Quelles sont les particularités, les singularités (musicales surtout) de chacun des musiciens, et en quoi leurs troubles, à ton avis, rendent leur expression artistique différente (plus libre, moins formatée, plus spontanée ?) de la plupart des musiciens ? (Et quel est cet instrument étrange dont joue Sébastien Faidherbe (cette sorte de basse de table) ?)
Alors, dans le groupe, chacun a une personnalité bien particulière. Johan, qui joue du melodica et de la flûte, joue de la musique comme il peint. Il donne des petits coups par ci par là, juste quand il faut. C’est le musicien le plus minimal que j’ai jamais rencontré. Linh a une personnalité très versatile, elle peut passer de la voix chuchotée au cri primal en une seconde. Elle est très directe, très impliquée. Rudy qui joue de la trompette et chante est à l’inverse très stable dans ses modes de jeu. Il a 62 ans, et une patate de fou ! Kim, le guitariste, est un vrai geek de la guitare et du rock en général. Il prend des cours depuis des années, fait beaucoup de reprises (il a d’ailleurs un autre groupe de reprises). Sébastien (basse et voix), c’est le showman par excellence. Au niveau musical il est très rythmique et mélodique, tout comme dans sa façon de chanter. Il a une énergie hors du commun.

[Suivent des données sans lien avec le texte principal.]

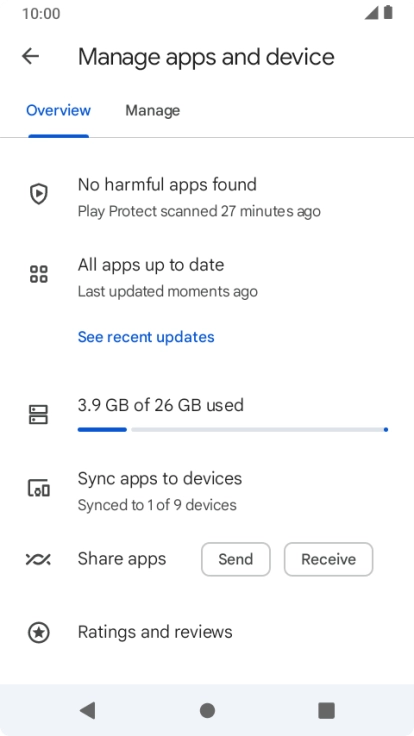Tap the star ratings icon
Screen dimensions: 414x736
coord(38,632)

Évidemment, leur handicap fait partie de leur personnalité, donc tout ce que j’ai décrit ci dessus découle aussi du handicap. Ça a été mon point de vue dès le départ : percevoir le handicap comme une force, un atout, et non comme une faiblesse. L’instrument de Sébastien est une création maison ; je m’efforce aussi d’inventer et de concevoir des instruments adaptés à leur jeu. Comme à la base, il est plutôt percussionniste, mais qu’on manquait d’un bassiste, j’ai imaginé cet instrument pour remplir ces deux fonctions en même temps. Il aime beaucoup son instrument.